Com tantos presos, muitas histórias ainda vão acabar vazando sobre um atentado de enormes dimensões políticas e repercussões.
Jacobo
García, do El País, que se o Haiti fosse um filme e o investigador
perguntassem a testemunhas quem teria motivo para assassinar o
presidente, acabaria com uma longa lista de suspeitos.

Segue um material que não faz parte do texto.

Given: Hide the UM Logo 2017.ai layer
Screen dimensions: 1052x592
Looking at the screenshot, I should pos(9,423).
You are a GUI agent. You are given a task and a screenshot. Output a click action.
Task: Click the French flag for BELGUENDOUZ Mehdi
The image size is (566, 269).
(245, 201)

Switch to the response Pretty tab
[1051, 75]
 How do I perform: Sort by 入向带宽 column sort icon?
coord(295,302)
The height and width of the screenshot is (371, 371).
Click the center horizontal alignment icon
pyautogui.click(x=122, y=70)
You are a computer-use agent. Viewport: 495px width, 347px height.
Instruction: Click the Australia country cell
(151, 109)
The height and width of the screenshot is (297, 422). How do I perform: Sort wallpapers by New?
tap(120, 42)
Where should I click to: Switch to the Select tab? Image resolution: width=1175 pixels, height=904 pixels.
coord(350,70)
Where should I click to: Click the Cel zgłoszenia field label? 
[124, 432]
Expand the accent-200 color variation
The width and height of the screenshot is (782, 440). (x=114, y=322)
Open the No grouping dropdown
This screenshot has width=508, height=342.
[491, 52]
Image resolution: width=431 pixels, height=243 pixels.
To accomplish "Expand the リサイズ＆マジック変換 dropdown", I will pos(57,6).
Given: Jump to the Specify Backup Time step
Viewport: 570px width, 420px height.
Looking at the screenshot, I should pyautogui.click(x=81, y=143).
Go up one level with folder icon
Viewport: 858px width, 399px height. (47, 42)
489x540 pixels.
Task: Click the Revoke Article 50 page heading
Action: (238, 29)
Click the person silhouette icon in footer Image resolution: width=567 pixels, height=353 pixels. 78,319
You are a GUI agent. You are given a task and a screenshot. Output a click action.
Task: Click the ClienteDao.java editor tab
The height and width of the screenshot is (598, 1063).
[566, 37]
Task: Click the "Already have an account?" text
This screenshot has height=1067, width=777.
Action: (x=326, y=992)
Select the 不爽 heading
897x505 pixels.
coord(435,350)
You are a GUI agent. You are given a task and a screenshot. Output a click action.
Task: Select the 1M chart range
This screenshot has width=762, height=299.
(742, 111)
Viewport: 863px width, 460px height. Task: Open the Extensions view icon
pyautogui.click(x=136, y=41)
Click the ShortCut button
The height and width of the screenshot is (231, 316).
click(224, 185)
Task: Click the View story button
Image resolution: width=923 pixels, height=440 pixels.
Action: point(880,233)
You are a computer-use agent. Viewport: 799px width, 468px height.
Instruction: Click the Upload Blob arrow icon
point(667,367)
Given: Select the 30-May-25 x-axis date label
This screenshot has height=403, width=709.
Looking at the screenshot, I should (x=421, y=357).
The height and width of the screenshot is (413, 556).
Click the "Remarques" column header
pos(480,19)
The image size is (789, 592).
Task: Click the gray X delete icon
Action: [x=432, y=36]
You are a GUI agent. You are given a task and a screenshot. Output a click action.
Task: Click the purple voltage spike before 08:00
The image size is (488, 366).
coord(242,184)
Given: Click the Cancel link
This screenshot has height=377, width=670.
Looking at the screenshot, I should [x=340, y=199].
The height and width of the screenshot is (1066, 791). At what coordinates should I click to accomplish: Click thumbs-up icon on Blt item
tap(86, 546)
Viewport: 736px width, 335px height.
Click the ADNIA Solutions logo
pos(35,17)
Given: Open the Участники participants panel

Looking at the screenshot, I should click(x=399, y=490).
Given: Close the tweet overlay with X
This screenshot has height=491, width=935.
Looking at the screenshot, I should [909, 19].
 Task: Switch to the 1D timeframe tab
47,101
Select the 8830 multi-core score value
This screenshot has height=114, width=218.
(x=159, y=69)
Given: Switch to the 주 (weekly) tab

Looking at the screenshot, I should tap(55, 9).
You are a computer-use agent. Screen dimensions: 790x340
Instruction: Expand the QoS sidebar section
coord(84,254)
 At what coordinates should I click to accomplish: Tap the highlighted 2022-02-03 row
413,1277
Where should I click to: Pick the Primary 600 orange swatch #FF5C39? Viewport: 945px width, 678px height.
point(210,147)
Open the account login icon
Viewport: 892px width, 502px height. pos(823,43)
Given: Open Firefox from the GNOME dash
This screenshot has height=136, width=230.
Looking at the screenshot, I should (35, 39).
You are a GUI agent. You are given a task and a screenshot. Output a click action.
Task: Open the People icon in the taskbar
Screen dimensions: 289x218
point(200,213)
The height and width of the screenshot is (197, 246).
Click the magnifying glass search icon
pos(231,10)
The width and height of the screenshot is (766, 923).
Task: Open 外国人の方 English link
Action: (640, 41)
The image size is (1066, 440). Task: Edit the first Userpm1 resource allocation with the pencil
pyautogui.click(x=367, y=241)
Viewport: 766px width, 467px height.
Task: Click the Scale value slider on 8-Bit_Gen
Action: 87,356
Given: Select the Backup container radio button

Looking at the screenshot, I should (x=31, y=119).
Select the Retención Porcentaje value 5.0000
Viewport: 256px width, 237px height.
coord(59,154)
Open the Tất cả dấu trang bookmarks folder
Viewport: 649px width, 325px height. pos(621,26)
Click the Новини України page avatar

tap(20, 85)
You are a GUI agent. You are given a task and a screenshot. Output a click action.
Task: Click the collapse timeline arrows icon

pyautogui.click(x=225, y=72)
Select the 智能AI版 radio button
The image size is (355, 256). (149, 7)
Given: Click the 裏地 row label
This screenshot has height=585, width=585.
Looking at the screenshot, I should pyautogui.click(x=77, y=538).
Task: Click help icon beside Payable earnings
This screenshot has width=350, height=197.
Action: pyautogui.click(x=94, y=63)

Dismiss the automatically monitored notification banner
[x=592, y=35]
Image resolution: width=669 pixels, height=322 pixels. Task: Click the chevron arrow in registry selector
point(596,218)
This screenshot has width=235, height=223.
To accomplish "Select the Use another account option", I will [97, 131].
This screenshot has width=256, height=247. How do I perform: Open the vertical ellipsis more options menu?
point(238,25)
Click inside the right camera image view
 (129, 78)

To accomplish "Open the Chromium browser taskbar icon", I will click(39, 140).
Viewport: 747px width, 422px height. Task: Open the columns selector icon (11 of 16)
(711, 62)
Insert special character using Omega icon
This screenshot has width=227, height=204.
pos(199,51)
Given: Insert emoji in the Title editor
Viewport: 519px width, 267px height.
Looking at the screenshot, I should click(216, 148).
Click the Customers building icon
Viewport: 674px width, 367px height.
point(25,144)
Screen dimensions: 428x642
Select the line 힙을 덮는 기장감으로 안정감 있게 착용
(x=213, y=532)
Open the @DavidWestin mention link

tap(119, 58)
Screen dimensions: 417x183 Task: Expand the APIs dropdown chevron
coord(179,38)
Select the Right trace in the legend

Entre eles, seja
por excesso de imaginação, seja porque o próprio Moïse se pintou como
uma vítima de oligarcas poderosos, está a família Vorbe, que controla as
usinas de fornecimento elétrico do Haiti .
Uma
das promessas irrealizadas – e irrealizáveis – de Moïse tinha sido
fornecer energia elétrica para toda a população – apenas 15% da
população rural têm luz em casa.. A família Vorbe foi deixada de fora
dos planos de eletrificação.
A
elucidação do assassinato do presidente pode tropeçar no ambiente quase
insano de instabilidade política. Partidos do governo e de oposição
elegeram como presidente interino o presidente do Senado, Joseph
Lambert, mas há dúvidas sobre sua viabilidade. O país estava justamente
na transição de um primeiro-ministro para outro e agora ambos se
proclamam chefes de governo.
Claude
Joseph, o que estava de saída, não demonstra a menor intenção de largar
o poder que caiu em seu colo na vigésima-quinta hora. Ele se proclamou
presidente interino, o que faz com que o país tenha dois presidentes no
momento. Entre outras e profundas encrencas.